The Formula of Concord VIII articulates the Lutheran reception of the patristic-Chalcedonian Christology, with particular attention to the communicatio idiomatum (the communication of attributes): in the one person of the incarnate Christ, the divine and human natures share their proper attributes, so that what is true of the human nature can be predicated of the divine person and vice versa. The Lutheran emphasis on the communicatio opens a particular eucharistic theology (the doctrine of ubiquity, that the glorified humanity of Christ shares in the divine attribute of omnipresence and is therefore present in the eucharistic elements wherever they are received).
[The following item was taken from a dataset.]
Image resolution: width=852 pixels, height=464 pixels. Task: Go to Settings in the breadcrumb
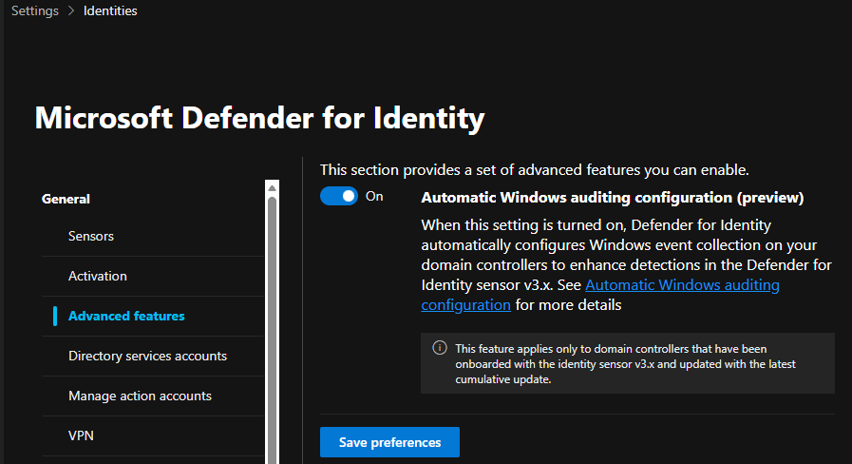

The Lutheran integration of the clause with the doctrine of justification is permanent. Luther’s polemic against the theology of glory and his preference for the theology of the cross are grounded in this clause: the true God is known not in human ascent toward heaven but in the divine descent into the cross.
Strengths
- The catechetical use of the clause is pastorally unmatched
- Luther’s pro me gives the personal application its decisive form
- The theology of the cross is the permanent Lutheran contribution
- The Formula of Concord VIII articulates a robust patristic-Chalcedonian Christology
Weaknesses
- The doctrine of ubiquity has not been received by the Reformed tradition and remains a point of intra-Protestant disagreement
- The Lutheran polemic against the theology of glory has sometimes been pressed in directions that resist the doctrine of glorification
Reformed
Tradition: Calvin, Institutes II.12–14; Heidelberg Catechism QQ. 35–36; Belgic Confession Articles 18–19; Westminster Confession Ch. 8; Karl Barth, Church Dogmatics IV/1–2; T. F. Torrance, Incarnation; Herman Bavinck, Reformed Dogmatics III
The Reformed tradition has held the clause in catholic form. Calvin’s articulation in Institutes II.12 articulates the cur Deus homo with characteristic Reformed clarity: the eternal Son became incarnate because no one else could mediate between God and humanity, and the incarnate Son’s mediation is therefore the only way of salvation. The Reformed integration of Christology with covenant theology (the Son as the covenant head of his elect people) is a distinctive contribution.
The Heidelberg Catechism Q. 36 gives the catechetical form: What benefit do you receive from the holy conception and birth of Christ? That he is our mediator, and with his innocence and perfect holiness covers, in the sight of God, my sin, in which I was conceived. The personal application is direct: my sin.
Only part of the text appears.